• _WHAT YOU SHOULD DO_
Word for word, set down the entries that follow.

___ SOURCE MATERIAL ___

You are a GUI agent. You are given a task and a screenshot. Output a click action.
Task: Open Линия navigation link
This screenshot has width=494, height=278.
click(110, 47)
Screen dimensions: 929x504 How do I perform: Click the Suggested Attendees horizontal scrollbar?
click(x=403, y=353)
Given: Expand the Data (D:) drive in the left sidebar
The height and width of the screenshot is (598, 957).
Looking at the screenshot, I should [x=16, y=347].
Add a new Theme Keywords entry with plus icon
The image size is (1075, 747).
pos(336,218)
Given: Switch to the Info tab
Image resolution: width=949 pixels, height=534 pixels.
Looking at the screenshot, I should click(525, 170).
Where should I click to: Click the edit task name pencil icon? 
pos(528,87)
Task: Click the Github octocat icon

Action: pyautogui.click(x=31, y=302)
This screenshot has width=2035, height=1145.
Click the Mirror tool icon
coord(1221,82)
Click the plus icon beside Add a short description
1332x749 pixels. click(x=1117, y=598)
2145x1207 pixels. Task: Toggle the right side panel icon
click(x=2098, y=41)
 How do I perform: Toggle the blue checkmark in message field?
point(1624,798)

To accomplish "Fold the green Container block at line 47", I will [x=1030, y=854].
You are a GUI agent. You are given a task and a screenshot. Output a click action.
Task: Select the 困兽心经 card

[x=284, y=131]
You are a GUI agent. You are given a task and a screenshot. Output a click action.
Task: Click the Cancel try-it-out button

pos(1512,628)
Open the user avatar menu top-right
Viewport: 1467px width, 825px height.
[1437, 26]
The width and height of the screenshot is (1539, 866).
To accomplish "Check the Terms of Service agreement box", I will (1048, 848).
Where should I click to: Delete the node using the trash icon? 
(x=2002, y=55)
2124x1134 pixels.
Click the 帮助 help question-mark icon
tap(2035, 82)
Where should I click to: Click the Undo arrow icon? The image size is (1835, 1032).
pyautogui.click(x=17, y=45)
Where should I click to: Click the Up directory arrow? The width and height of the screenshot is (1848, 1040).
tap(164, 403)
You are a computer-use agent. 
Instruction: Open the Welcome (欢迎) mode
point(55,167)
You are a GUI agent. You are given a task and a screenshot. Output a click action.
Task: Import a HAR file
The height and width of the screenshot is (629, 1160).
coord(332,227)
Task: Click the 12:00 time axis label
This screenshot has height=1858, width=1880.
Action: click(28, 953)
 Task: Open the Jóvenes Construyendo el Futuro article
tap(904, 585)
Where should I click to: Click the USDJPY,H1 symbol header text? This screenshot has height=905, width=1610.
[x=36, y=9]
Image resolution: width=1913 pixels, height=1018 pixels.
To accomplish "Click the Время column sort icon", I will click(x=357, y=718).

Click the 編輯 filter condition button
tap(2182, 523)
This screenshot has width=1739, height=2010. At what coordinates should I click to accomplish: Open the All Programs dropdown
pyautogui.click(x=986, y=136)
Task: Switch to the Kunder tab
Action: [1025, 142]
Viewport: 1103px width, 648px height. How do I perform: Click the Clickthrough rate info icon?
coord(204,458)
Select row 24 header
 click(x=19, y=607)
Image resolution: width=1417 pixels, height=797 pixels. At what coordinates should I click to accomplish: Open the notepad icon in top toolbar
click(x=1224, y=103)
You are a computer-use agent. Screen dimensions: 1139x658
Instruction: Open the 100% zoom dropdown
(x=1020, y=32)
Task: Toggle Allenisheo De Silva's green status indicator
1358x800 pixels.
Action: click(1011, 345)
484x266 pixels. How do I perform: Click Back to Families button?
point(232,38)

___

• _SOLVED PROBLEM_
You are a GUI agent. You are given a task and a screenshot. Output a click action.
Task: Open Линия navigation link
This screenshot has width=494, height=278.
click(110, 47)
Screen dimensions: 929x504 How do I perform: Click the Suggested Attendees horizontal scrollbar?
click(x=403, y=353)
Given: Expand the Data (D:) drive in the left sidebar
The height and width of the screenshot is (598, 957).
Looking at the screenshot, I should [x=16, y=347].
Add a new Theme Keywords entry with plus icon
The image size is (1075, 747).
pos(336,218)
Given: Switch to the Info tab
Image resolution: width=949 pixels, height=534 pixels.
Looking at the screenshot, I should click(525, 170).
Where should I click to: Click the edit task name pencil icon? 
pos(528,87)
Task: Click the Github octocat icon

Action: pyautogui.click(x=31, y=302)
This screenshot has width=2035, height=1145.
Click the Mirror tool icon
coord(1221,82)
Click the plus icon beside Add a short description
1332x749 pixels. click(x=1117, y=598)
2145x1207 pixels. Task: Toggle the right side panel icon
click(x=2098, y=41)
 How do I perform: Toggle the blue checkmark in message field?
point(1624,798)

To accomplish "Fold the green Container block at line 47", I will [x=1030, y=854].
You are a GUI agent. You are given a task and a screenshot. Output a click action.
Task: Select the 困兽心经 card

[x=284, y=131]
You are a GUI agent. You are given a task and a screenshot. Output a click action.
Task: Click the Cancel try-it-out button

pos(1512,628)
Open the user avatar menu top-right
Viewport: 1467px width, 825px height.
[1437, 26]
The width and height of the screenshot is (1539, 866).
To accomplish "Check the Terms of Service agreement box", I will (1048, 848).
Where should I click to: Delete the node using the trash icon? 
(x=2002, y=55)
2124x1134 pixels.
Click the 帮助 help question-mark icon
tap(2035, 82)
Where should I click to: Click the Undo arrow icon? The image size is (1835, 1032).
pyautogui.click(x=17, y=45)
Where should I click to: Click the Up directory arrow? The width and height of the screenshot is (1848, 1040).
tap(164, 403)
You are a computer-use agent. 
Instruction: Open the Welcome (欢迎) mode
point(55,167)
You are a GUI agent. You are given a task and a screenshot. Output a click action.
Task: Import a HAR file
The height and width of the screenshot is (629, 1160).
coord(332,227)
Task: Click the 12:00 time axis label
This screenshot has height=1858, width=1880.
Action: click(28, 953)
 Task: Open the Jóvenes Construyendo el Futuro article
tap(904, 585)
Where should I click to: Click the USDJPY,H1 symbol header text? This screenshot has height=905, width=1610.
[x=36, y=9]
Image resolution: width=1913 pixels, height=1018 pixels.
To accomplish "Click the Время column sort icon", I will click(x=357, y=718).

Click the 編輯 filter condition button
tap(2182, 523)
This screenshot has width=1739, height=2010. At what coordinates should I click to accomplish: Open the All Programs dropdown
pyautogui.click(x=986, y=136)
Task: Switch to the Kunder tab
Action: [1025, 142]
Viewport: 1103px width, 648px height. How do I perform: Click the Clickthrough rate info icon?
coord(204,458)
Select row 24 header
 click(x=19, y=607)
Image resolution: width=1417 pixels, height=797 pixels. At what coordinates should I click to accomplish: Open the notepad icon in top toolbar
click(x=1224, y=103)
You are a computer-use agent. Screen dimensions: 1139x658
Instruction: Open the 100% zoom dropdown
(x=1020, y=32)
Task: Toggle Allenisheo De Silva's green status indicator
1358x800 pixels.
Action: click(1011, 345)
484x266 pixels. How do I perform: Click Back to Families button?
point(232,38)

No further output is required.